In [None]:
#default_exp dataset

# Compile Dataset

> Processes all included sources and compiles them into a single dataset file `data/dataset/dataset.zip`.

In [None]:
import os
import shutil
import pandas as pd

In [None]:
#export

def sync_audio_files(source_dir: str, target_dir: str):
    for filename in os.listdir(source_dir):
        if filename.endswith(".wav"):
            target_file_path = os.path.join(target_dir, filename)
            if not os.path.exists(target_file_path):
                shutil.copy2(os.path.join(source_dir, filename), target_file_path)

In [None]:
#export

DATA_PATH = "data/"

class Dataset:
    def __init__(self, sources: list[str], data_path: str = DATA_PATH):
        self.sources = sources

        self.data_path = data_path

        self.original_path = os.path.join(data_path, "original/")
        self.intermediate_path = os.path.join(data_path, "intermediate/")
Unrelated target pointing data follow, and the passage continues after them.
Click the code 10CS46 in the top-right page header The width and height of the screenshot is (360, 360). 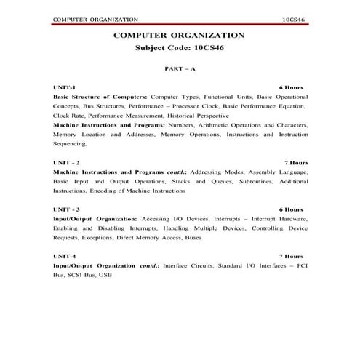(x=294, y=17)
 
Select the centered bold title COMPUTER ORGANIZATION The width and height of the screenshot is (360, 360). (x=179, y=35)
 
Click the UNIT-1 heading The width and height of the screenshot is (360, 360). (x=64, y=87)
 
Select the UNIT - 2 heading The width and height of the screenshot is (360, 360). (x=66, y=162)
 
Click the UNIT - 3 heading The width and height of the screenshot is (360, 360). (x=66, y=209)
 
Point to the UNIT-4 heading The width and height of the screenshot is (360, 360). (x=64, y=257)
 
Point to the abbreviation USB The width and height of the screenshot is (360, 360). (x=105, y=276)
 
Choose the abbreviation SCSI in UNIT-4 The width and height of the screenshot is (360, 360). (x=73, y=276)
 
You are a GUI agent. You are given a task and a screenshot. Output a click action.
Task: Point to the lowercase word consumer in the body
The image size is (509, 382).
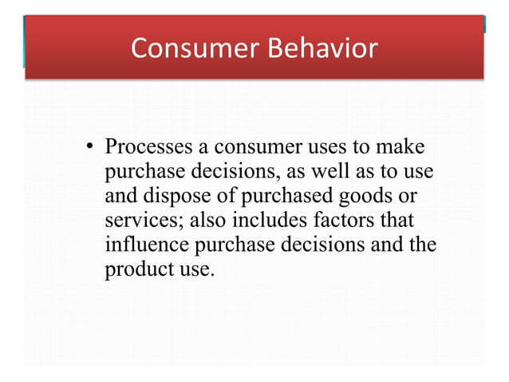[x=255, y=148]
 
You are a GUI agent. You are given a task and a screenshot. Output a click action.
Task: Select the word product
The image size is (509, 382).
[x=136, y=269]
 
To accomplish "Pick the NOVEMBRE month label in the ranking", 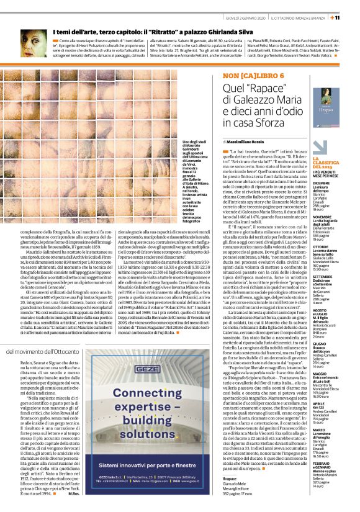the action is click(340, 217).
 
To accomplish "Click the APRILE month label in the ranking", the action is click(336, 403).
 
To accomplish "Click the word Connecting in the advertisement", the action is click(164, 393).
        self.output_path = os.path.join(data_path, "dataset/")
        self.audio_output_path = os.path.join(self.output_path, "audio/")
        self.metadata_output_path = os.path.join(self.output_path, "metadata.csv")

    def _prepare_output(self):
        if not os.path.exists(self.audio_output_path):
            os.makedirs(self.audio_output_path)
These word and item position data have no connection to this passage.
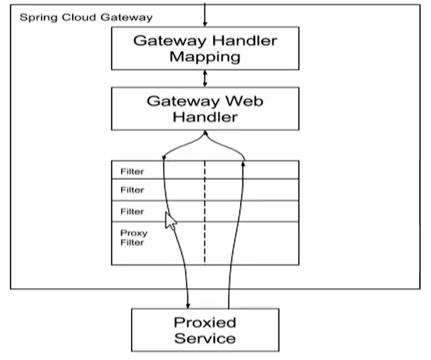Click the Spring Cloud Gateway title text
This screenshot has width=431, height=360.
coord(86,18)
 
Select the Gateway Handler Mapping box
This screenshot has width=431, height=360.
coord(205,48)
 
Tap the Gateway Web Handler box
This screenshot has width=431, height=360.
coord(205,108)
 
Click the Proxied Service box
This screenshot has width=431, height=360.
coord(205,330)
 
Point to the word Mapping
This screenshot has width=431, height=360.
coord(205,58)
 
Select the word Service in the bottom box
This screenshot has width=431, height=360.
coord(205,338)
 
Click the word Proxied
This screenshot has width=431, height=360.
coord(205,322)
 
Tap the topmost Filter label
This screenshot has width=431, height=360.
coord(133,172)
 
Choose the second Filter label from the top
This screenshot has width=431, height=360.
coord(133,190)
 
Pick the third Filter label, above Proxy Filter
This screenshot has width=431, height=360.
coord(133,212)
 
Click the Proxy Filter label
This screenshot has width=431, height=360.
coord(134,237)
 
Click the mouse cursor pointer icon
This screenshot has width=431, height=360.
coord(170,221)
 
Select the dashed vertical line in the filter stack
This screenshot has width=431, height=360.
coord(204,212)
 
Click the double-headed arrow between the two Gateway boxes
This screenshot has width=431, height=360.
coord(204,78)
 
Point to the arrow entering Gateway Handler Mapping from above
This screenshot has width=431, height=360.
coord(204,15)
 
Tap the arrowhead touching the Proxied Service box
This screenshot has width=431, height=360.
coord(188,306)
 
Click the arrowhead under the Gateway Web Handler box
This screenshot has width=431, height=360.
coord(205,133)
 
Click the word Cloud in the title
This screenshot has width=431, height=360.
coord(79,17)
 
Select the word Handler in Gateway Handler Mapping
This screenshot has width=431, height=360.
coord(244,41)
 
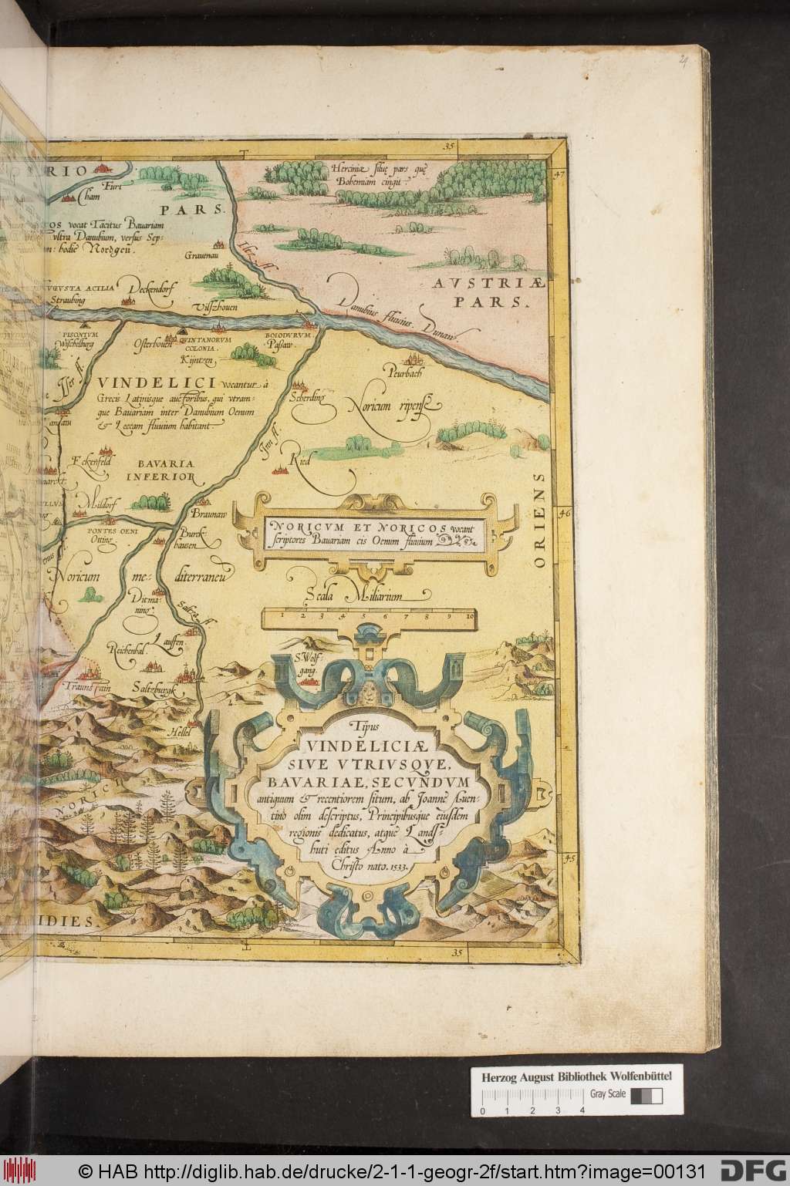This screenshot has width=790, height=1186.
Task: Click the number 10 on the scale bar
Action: (470, 616)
    def _compile_source(self, source: str):
        source_path = os.path.join(self.intermediate_path, source)
        sync_audio_files(source_path, self.audio_output_path)
        return pd.read_csv(os.path.join(source_path, "metadata.csv"))
    
    def _package_data(self):
        # It syncs with existing dataset, only zipping changed files
        os.system("cd {} ; zip -qq -FSr dataset.zip {}".format(self.data_path, self.output_path))
    
    def compile(self) -> pd.DataFrame:
        """Compiles a dataset and returns the newly created metadata (already saved)."""
        self._prepare_output()

        dataset_metadata = pd.DataFrame()
        for source in self.sources:
            source_metadata = self._compile_source(source)
            dataset_metadata = dataset_metadata.append(source_metadata)
        dataset_metadata.to_csv(self.metadata_output_path, index=False)
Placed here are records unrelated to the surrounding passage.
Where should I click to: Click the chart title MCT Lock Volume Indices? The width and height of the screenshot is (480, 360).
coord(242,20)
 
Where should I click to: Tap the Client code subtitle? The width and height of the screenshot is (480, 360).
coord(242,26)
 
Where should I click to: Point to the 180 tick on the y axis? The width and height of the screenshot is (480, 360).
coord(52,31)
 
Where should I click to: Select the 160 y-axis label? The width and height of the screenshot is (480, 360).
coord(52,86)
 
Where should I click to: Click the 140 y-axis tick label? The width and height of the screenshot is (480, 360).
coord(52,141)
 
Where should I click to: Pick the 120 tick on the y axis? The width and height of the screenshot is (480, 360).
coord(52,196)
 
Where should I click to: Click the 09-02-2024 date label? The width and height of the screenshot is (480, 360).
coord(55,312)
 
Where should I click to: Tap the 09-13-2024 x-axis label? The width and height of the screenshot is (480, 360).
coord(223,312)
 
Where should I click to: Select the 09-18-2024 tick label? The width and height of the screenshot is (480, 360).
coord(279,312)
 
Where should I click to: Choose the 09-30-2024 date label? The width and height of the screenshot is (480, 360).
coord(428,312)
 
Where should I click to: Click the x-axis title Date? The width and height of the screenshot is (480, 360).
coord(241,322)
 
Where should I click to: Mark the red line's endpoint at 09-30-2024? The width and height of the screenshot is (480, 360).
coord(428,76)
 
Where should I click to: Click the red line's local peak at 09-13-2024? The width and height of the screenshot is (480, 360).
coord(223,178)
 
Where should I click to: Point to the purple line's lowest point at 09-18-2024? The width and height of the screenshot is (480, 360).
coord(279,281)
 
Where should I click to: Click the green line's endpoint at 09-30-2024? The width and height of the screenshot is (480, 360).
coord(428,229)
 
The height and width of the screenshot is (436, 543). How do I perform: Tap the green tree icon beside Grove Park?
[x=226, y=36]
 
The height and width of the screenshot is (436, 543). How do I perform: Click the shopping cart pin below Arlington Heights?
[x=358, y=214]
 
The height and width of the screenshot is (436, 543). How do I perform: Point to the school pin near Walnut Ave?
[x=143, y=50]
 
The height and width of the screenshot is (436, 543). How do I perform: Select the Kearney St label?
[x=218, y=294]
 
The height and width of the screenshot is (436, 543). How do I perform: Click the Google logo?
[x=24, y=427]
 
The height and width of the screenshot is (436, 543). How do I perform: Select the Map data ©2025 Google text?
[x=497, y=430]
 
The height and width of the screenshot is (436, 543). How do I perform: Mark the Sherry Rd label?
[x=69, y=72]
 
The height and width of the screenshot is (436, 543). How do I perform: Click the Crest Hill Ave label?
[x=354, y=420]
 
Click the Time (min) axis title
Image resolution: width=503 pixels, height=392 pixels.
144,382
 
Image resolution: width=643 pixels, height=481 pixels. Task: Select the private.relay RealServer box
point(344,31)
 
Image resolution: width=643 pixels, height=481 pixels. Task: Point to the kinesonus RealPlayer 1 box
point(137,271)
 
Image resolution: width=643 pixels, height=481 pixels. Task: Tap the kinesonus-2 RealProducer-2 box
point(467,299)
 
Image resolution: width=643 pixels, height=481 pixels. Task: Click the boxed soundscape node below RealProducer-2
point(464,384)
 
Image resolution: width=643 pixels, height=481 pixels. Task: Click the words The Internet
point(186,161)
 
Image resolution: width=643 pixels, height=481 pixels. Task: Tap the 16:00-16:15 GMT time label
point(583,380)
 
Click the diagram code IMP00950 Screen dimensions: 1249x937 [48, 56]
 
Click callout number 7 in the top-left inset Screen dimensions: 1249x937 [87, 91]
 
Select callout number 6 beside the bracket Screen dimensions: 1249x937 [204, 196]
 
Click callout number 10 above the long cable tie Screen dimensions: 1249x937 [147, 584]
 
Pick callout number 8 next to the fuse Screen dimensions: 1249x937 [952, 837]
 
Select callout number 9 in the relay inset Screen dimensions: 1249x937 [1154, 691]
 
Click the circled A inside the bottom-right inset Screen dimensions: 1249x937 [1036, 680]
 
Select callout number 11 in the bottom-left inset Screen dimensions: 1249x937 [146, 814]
        self._package_data()

        return dataset_metadata

In [None]:
#export

def load_version(version_path: str = "version"):
    with open(version_path, "r") as f:
        return int(f.read())

In [None]:
#export

def bump_version(version_path: str = "version"):
    with open(version_path, "w") as f:
        version = load_version(version_path)
        f.write(str(version + 1))
        print("Version moved from {} to {}".format(version, version + 1))

## Setup the environment and load version

In [None]:
sources = ["space_divers_mini", "footsteps_one_ppsfx_004", "footsteps_two_ppsfx_008", "edward_v1.1"]

## Copy all audio data to dataset

Let's confirm we didn't have any files that failed to copy.  
If we do, it could be due to:  
* Genuine failure to copy  
* Some files in the target folder need deleting  
  * Please delete them, no code yet
* Hash conflict (same file from different sources)  
  * In this case, we must debug the sources and make sure there are no duplicates

In [None]:
#assert len(os.listdir(AUDIO_PATH)) == len(dataset_metadata)